- [Problem]
Counting every line in the records below that holds "agent", give the total and add nothing.

- [Source data]
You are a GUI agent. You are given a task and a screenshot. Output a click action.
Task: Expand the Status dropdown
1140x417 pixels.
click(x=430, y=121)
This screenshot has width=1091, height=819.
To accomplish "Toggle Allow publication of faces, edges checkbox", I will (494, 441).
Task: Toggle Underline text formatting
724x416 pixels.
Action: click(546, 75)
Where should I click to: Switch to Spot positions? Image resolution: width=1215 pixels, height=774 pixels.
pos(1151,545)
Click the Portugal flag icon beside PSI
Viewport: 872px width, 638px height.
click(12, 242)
--
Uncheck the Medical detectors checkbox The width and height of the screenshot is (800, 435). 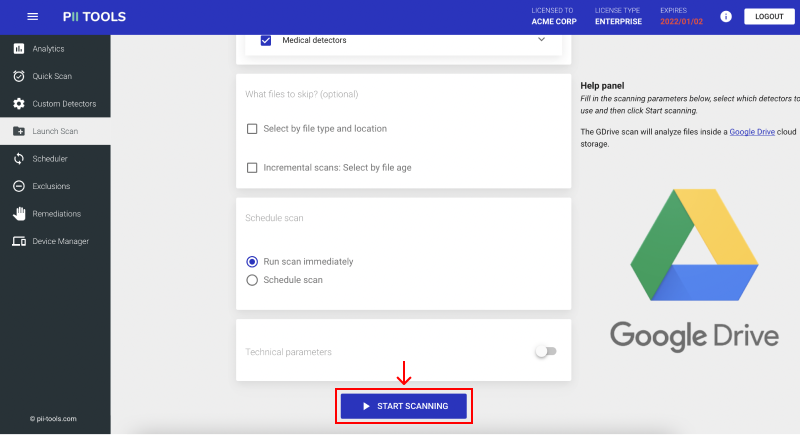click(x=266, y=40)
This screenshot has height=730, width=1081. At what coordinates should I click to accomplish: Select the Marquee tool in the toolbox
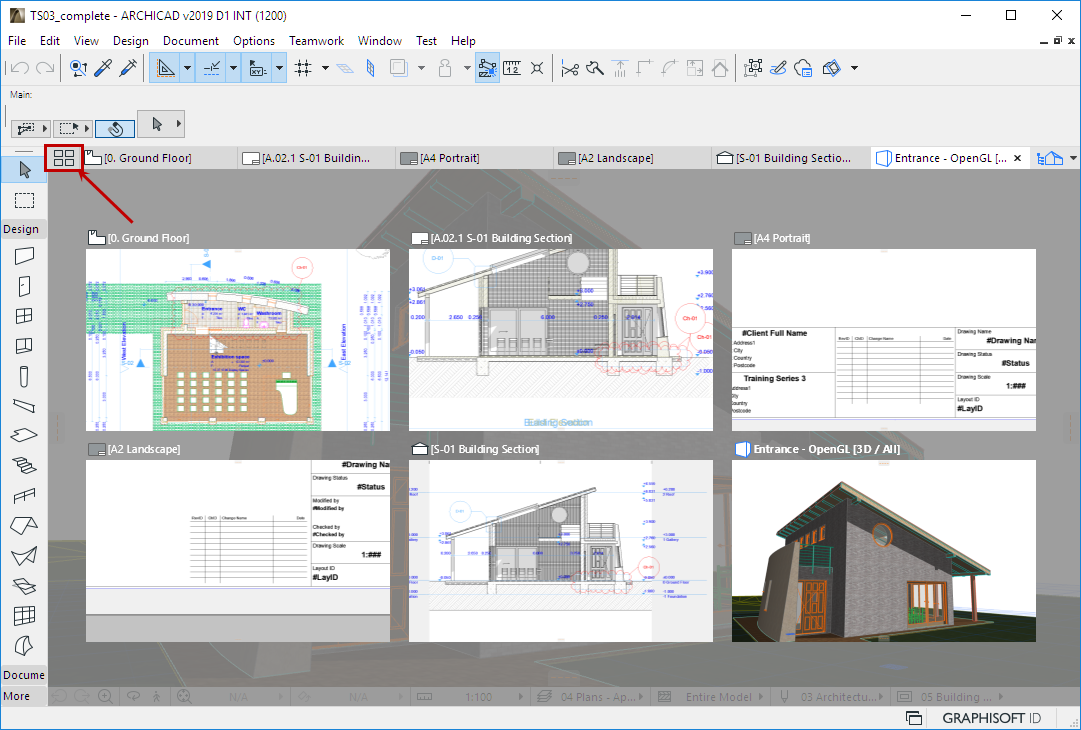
==
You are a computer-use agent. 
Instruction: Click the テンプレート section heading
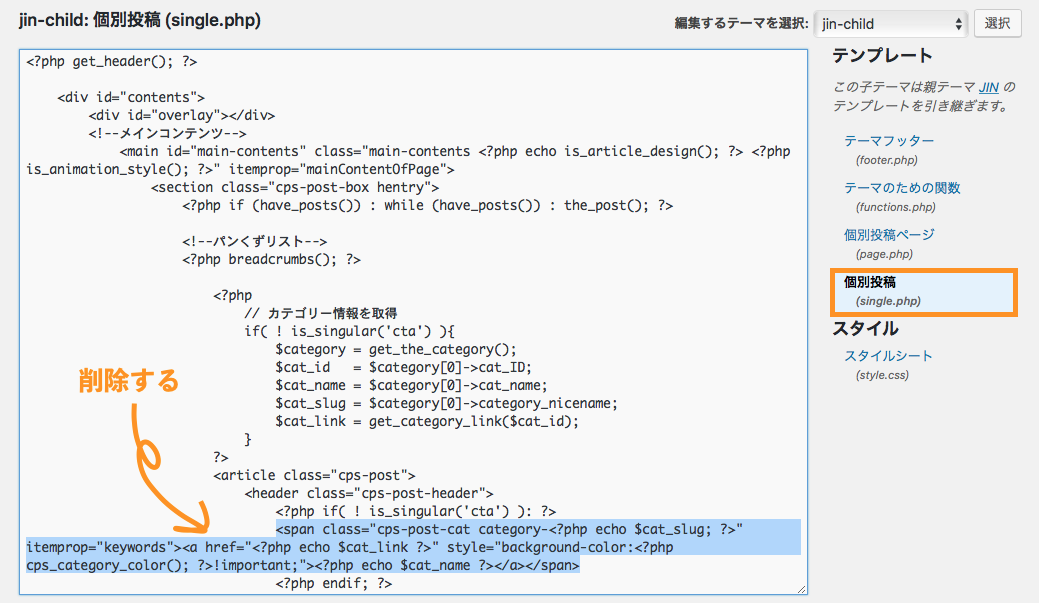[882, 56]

- [Response to this exercise]
2